それはただ一つ、月たかだかの20数万のため。

たった20万を必死で、守り、胃を痛くしても、吐き気がしても、泣きたくなっても、心を傷付けられても、夫婦仲を悪くさせられても、月にもらえる20マンの為に。

 

私は何をしていたのだろう。

 

まるで長い催眠から目覚めたようだった。

 

よくある話だ。

これが絶対と理解していたのに、それはただの幻想だったという話。

 

昔国民は戦争することが正しいと本気で思っていた。

だから竹やりで訓練していた。

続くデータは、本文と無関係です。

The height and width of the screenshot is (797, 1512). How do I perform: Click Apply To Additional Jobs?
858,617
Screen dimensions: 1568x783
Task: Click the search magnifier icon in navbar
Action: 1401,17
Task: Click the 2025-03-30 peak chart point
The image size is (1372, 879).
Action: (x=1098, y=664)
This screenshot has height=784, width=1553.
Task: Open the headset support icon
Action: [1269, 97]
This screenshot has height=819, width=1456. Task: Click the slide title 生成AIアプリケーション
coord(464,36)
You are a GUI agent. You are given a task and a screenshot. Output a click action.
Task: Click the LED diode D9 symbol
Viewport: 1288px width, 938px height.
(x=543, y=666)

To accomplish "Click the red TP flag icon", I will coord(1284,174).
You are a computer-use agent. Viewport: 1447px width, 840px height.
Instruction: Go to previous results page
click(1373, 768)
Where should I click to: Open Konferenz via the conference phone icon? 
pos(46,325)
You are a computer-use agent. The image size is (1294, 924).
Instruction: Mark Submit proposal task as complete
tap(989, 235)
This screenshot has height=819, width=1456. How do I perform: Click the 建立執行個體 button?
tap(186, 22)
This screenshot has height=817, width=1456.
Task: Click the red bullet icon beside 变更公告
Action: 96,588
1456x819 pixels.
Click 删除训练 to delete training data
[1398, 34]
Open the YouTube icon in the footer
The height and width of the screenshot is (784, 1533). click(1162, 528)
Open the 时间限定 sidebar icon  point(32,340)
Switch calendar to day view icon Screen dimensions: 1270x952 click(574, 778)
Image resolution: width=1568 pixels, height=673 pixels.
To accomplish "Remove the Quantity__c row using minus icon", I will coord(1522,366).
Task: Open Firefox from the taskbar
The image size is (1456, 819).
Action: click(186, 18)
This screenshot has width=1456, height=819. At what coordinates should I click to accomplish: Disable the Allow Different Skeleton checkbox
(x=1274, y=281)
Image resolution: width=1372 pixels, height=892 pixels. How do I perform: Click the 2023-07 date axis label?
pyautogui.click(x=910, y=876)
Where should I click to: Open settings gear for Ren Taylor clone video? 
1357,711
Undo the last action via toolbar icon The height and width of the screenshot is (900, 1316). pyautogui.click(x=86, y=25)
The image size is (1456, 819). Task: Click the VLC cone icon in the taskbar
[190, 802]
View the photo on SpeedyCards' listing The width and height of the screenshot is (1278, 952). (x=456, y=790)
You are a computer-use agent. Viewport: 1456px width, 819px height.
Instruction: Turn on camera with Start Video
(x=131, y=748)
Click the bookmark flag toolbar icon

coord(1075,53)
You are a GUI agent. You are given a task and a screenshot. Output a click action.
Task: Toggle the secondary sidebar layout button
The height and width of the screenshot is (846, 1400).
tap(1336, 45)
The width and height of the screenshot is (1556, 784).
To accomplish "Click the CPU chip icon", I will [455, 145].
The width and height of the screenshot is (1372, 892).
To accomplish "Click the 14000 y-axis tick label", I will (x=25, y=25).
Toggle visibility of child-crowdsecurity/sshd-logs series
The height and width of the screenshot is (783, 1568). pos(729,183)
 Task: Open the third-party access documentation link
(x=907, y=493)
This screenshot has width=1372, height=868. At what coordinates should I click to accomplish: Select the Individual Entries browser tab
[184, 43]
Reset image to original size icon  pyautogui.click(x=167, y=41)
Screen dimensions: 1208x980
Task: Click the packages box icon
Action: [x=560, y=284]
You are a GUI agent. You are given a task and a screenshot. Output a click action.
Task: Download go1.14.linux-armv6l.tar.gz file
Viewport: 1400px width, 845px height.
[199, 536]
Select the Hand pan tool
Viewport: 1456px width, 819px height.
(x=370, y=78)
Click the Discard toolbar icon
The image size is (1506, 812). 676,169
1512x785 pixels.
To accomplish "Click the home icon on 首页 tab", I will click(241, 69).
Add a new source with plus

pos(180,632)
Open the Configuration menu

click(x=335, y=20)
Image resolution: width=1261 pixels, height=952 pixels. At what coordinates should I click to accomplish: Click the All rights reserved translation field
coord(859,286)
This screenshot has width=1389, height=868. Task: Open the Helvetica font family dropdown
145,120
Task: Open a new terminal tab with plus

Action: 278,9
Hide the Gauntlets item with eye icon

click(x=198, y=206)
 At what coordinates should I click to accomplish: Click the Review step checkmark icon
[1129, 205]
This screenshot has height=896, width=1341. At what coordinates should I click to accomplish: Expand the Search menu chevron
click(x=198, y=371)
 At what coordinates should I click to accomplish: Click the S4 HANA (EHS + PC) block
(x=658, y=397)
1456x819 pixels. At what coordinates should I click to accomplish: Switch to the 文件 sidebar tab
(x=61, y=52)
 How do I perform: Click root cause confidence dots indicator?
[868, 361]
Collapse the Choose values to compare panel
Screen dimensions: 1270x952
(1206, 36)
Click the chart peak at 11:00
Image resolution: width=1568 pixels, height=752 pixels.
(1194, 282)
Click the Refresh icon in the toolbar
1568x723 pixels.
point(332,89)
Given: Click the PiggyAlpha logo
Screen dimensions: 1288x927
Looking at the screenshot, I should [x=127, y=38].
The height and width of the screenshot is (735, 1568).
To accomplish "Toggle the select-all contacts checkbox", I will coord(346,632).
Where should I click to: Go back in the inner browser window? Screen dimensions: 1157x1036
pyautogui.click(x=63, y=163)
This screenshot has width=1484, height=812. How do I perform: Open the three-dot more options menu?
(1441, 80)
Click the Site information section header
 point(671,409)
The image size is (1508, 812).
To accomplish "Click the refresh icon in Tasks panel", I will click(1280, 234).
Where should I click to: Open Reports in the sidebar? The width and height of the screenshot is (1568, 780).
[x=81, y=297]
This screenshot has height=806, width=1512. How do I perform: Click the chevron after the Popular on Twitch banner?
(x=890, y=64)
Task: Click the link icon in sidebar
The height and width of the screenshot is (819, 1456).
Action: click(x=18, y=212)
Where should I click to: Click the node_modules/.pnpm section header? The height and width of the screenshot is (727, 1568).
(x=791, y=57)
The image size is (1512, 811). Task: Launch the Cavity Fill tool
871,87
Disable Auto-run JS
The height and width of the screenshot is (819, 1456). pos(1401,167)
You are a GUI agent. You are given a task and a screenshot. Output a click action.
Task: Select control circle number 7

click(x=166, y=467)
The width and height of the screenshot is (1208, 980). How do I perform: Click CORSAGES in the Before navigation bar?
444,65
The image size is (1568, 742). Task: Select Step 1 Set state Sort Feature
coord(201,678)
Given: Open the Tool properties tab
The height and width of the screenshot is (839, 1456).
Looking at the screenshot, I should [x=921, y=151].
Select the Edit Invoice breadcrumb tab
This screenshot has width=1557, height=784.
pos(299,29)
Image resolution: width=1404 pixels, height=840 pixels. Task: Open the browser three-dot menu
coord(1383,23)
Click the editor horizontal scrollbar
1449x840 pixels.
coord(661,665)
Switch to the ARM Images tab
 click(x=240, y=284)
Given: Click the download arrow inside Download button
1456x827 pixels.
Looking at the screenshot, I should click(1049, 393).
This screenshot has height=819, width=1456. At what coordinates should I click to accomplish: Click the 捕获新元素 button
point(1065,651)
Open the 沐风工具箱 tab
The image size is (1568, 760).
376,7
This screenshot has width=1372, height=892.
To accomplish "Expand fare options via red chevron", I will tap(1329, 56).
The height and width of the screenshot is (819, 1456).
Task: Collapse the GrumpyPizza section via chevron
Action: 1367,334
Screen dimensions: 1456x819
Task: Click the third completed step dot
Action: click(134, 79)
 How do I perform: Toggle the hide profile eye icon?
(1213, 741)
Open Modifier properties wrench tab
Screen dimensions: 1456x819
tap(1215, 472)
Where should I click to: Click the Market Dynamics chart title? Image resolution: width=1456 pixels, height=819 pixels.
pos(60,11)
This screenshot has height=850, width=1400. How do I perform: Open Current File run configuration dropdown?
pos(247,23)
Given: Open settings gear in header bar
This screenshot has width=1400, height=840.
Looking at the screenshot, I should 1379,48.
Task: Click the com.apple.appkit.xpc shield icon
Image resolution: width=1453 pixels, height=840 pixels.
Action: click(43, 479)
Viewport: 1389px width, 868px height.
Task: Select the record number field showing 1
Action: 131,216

そう教えられたから、小さい頃から。

だからそれが正しく、当たり前の常識だった。

 

今そう思う人間がどれだけいるだろうか?

 

ただの催眠なのだ。

 

ほとんどだれも気付いていない集団催眠を、私たちは恐らく国に仕込まれている。

 

私は気づいた。

そしておそらく同じくして会社を辞めた人間も、独立した人間も

 

たった20マンの為になぜ生まれてきた意味すらなく、ただ生き、ただ死んでいくのだろうか、国が仕込んだ常識のために。

まさに愚の骨頂とはこの事だった。

 

これが誰かに伝わることはないのかもしれない。

集団催眠なのだから当然だ。

 

だが、私は抜け出したいと思う。

 

その困難をコウソツらしく

綴りたい。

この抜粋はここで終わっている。